_Request:_
Recast the stretch of rows from the line containing "You are a computer-use" through the line containing "(x=42, y=212)" as a Markdown table with the columns No. and Line, giving each line its own number and skipping blank lines. Include only the lines in that stretch.

Data items
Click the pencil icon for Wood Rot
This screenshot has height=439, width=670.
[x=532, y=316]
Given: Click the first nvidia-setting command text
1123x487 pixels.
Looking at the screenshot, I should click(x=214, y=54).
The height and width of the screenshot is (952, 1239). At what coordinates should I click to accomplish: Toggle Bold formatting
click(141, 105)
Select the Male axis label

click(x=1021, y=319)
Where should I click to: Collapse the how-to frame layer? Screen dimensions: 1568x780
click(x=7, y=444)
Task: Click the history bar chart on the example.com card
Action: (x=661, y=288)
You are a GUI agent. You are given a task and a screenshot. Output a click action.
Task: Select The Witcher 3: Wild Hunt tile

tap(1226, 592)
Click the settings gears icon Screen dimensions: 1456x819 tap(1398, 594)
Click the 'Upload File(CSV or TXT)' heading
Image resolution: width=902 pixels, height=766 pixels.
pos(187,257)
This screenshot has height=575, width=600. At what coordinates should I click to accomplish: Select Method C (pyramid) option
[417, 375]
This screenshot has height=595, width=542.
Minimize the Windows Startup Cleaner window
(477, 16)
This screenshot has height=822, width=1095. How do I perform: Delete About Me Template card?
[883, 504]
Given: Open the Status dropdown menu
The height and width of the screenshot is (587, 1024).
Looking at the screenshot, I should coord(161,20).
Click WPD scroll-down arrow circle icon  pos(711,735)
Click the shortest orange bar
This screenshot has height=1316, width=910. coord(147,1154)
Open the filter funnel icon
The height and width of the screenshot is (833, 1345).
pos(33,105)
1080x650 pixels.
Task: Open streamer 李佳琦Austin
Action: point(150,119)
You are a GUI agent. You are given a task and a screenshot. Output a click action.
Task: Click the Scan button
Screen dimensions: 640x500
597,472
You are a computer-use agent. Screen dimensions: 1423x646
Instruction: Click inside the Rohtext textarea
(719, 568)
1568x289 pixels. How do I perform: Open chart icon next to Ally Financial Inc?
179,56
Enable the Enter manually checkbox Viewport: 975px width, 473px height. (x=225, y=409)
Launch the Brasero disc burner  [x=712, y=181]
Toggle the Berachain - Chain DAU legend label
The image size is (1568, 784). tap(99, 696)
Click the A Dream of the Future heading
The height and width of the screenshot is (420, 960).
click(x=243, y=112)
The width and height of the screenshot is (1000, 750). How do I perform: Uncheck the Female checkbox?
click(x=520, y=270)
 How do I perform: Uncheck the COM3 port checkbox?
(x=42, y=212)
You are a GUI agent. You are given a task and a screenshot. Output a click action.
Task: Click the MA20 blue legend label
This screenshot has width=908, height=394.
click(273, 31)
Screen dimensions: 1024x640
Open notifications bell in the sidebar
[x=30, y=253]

_Output of the exercise:_
| No. | Line |
|---|---|
| 1 | You are a computer-use agent. Screen dimensions: 1423x646 |
| 2 | Instruction: Click inside the Rohtext textarea |
| 3 | (719, 568) |
| 4 | 1568x289 pixels. How do I perform: Open chart icon next to Ally Financial Inc? |
| 5 | 179,56 |
| 6 | Enable the Enter manually checkbox Viewport: 975px width, 473px height. (x=225, y=409) |
| 7 | Launch the Brasero disc burner  [x=712, y=181] |
| 8 | Toggle the Berachain - Chain DAU legend label |
| 9 | The image size is (1568, 784). tap(99, 696) |
| 10 | Click the A Dream of the Future heading |
| 11 | The height and width of the screenshot is (420, 960). |
| 12 | click(x=243, y=112) |
| 13 | The width and height of the screenshot is (1000, 750). How do I perform: Uncheck the Female checkbox? |
| 14 | click(x=520, y=270) |
| 15 |  How do I perform: Uncheck the COM3 port checkbox? |
| 16 | (x=42, y=212) |